Growing up in a city where the police were so brutal children were scared to tell parents because they were afraid of what might happen to their parents, by the early 1960s black Detroiters developed great anger towards the police. Because complaints meant nothing, this anger began fueling protest in 1963.
After a white police officer with a reputation for brutality killed a black sex worker named Cynthia Scott and faced no punishment in 1963, GOAL and Uhuru organized a protest at police headquarters. With as many as 2000 people at the demonstration chanting “Stop Killer Cops,” the anger at the police was so great that people wanted to storm the police station. Grace Lee Boggs, one of the demonstration’s organizers, remembered one woman specifically who “really wanted to attack police headquarters. She said she knew some people were gonna die, but it would have been worth it. That gives you some sense of the hostility and the anger which was mounting.”
Following this demonstration, Uhuru organized additional actions to demand that the acquitted officer be removed from the police force. Uhuru organized a fifteen-person sit-in of Mayor Cavanaugh’s office and GOAL attorney Milton Henry filed a $5 million lawsuit filed by on behalf of Cynthia Scott’s mother. The city responded by relieving the officer of car patrols and by revising the process the department used to deal with the use of fatal force by officers. Despite the victories of black activists, police brutality remained a constant aspect of black life in the city.
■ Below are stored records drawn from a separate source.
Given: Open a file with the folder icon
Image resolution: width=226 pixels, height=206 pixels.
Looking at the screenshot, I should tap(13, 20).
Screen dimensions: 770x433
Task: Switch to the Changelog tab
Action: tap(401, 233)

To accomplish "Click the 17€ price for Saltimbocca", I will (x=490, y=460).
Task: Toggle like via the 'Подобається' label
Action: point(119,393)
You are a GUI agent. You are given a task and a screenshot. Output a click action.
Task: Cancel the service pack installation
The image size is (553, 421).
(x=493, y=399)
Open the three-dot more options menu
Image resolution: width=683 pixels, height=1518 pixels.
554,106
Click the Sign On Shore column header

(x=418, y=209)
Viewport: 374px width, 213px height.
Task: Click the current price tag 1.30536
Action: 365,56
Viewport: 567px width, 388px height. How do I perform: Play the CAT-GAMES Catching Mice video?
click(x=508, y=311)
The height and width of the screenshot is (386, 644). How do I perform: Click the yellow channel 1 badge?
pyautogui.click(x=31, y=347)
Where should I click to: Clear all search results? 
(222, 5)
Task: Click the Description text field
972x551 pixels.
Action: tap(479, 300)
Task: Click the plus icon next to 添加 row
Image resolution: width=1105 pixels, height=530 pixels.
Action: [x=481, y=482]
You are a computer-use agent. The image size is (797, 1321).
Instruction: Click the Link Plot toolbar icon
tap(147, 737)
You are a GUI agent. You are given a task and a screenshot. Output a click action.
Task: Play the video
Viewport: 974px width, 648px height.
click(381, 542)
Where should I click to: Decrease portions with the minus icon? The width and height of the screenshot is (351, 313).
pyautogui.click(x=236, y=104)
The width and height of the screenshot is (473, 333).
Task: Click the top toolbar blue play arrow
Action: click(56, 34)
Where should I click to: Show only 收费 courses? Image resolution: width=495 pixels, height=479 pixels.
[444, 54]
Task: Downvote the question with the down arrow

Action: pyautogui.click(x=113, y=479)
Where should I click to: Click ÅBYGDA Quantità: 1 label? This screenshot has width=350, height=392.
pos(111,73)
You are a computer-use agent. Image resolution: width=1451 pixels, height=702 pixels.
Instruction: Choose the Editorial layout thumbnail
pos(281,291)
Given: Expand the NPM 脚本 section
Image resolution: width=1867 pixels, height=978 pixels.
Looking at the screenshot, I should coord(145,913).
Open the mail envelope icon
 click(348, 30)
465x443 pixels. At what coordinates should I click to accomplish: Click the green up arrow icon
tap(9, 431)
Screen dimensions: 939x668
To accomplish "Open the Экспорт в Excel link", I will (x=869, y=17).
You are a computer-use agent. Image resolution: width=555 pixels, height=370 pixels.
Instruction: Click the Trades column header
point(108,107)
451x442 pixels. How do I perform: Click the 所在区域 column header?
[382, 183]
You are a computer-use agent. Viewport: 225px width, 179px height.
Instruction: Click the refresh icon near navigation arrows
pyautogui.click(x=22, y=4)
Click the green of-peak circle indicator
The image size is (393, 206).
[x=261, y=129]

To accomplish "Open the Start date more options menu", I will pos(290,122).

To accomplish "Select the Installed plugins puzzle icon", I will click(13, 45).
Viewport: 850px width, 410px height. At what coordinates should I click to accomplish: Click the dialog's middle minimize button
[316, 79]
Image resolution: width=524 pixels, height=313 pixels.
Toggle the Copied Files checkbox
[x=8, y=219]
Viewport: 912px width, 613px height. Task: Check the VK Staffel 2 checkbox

In 1966, this continuous terrorism and growing anger culminated in an event known locally as the Kercheval Incident. The Kercheval incident began when police attempted to move several black teenagers off a corner and send them home on an August night. When the young men responded by telling the police that they were already home, police called for backup. The young men and a handful of neighborhood residents then started throwing bottles at police officers and passersby, yelling, “this is a riot” and “black power.” The Detroit Police Department quickly deployed the Tactical Mobile Unit and between 150-175 police arrived on the scene and remained for three days. From August 9th-11th, storefront windows were broken, several stores were firebombed, a grocery store was looted, cars were burned, young blacks threw stones and yelled at police officers, and young blacks beat a white man all along a mile-long section of Kercheval on the East Side. Several were injured and fifty-five people were arrested. According to the Detroit Free Press, the Police also seized Molotov cocktails and “an arsenal of weapons.”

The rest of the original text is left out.